§ **Exercise input**
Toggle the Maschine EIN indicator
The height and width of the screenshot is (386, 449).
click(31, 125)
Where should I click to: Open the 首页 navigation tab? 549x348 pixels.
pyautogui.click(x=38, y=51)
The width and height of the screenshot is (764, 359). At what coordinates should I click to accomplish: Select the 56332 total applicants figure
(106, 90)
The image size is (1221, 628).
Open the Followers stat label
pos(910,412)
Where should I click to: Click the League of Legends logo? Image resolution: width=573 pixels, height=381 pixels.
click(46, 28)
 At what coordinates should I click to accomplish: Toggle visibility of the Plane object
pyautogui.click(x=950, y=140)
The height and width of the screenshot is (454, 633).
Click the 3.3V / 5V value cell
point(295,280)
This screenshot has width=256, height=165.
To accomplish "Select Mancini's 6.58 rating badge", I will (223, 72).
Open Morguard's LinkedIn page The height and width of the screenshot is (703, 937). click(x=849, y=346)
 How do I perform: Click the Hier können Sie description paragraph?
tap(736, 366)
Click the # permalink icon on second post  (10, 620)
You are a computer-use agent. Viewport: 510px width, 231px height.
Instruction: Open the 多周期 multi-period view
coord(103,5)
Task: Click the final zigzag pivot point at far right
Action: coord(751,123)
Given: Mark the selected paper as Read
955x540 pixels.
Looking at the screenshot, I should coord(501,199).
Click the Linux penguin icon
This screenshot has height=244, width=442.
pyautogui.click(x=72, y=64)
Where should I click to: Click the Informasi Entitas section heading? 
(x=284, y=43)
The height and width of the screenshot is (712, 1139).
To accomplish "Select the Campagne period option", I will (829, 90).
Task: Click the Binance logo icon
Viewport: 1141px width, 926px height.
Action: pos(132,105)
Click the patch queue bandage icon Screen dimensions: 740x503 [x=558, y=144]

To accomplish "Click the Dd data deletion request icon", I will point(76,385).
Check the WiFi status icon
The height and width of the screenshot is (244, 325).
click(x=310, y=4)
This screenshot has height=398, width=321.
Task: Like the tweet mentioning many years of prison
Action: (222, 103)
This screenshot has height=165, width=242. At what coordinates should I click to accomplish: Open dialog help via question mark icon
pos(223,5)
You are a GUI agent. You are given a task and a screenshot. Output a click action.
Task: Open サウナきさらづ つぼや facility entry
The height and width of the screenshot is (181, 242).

§ **Your goal**
Every record should be repeated exactly; please leave none out.

§ **Task result**
Toggle the Maschine EIN indicator
The height and width of the screenshot is (386, 449).
click(31, 125)
Where should I click to: Open the 首页 navigation tab? 549x348 pixels.
pyautogui.click(x=38, y=51)
The width and height of the screenshot is (764, 359). At what coordinates should I click to accomplish: Select the 56332 total applicants figure
(106, 90)
The image size is (1221, 628).
Open the Followers stat label
pos(910,412)
Where should I click to: Click the League of Legends logo? Image resolution: width=573 pixels, height=381 pixels.
click(46, 28)
 At what coordinates should I click to accomplish: Toggle visibility of the Plane object
pyautogui.click(x=950, y=140)
The height and width of the screenshot is (454, 633).
Click the 3.3V / 5V value cell
point(295,280)
This screenshot has width=256, height=165.
To accomplish "Select Mancini's 6.58 rating badge", I will (223, 72).
Open Morguard's LinkedIn page The height and width of the screenshot is (703, 937). click(x=849, y=346)
 How do I perform: Click the Hier können Sie description paragraph?
tap(736, 366)
Click the # permalink icon on second post  (10, 620)
You are a computer-use agent. Viewport: 510px width, 231px height.
Instruction: Open the 多周期 multi-period view
coord(103,5)
Task: Click the final zigzag pivot point at far right
Action: coord(751,123)
Given: Mark the selected paper as Read
955x540 pixels.
Looking at the screenshot, I should coord(501,199).
Click the Linux penguin icon
This screenshot has height=244, width=442.
pyautogui.click(x=72, y=64)
Where should I click to: Click the Informasi Entitas section heading? 
(x=284, y=43)
The height and width of the screenshot is (712, 1139).
To accomplish "Select the Campagne period option", I will (829, 90).
Task: Click the Binance logo icon
Viewport: 1141px width, 926px height.
Action: pos(132,105)
Click the patch queue bandage icon Screen dimensions: 740x503 [x=558, y=144]

To accomplish "Click the Dd data deletion request icon", I will point(76,385).
Check the WiFi status icon
The height and width of the screenshot is (244, 325).
click(x=310, y=4)
This screenshot has height=398, width=321.
Task: Like the tweet mentioning many years of prison
Action: (222, 103)
This screenshot has height=165, width=242. At what coordinates should I click to accomplish: Open dialog help via question mark icon
pos(223,5)
You are a GUI agent. You are given a task and a screenshot. Output a click action.
Task: Open サウナきさらづ つぼや facility entry
The height and width of the screenshot is (181, 242).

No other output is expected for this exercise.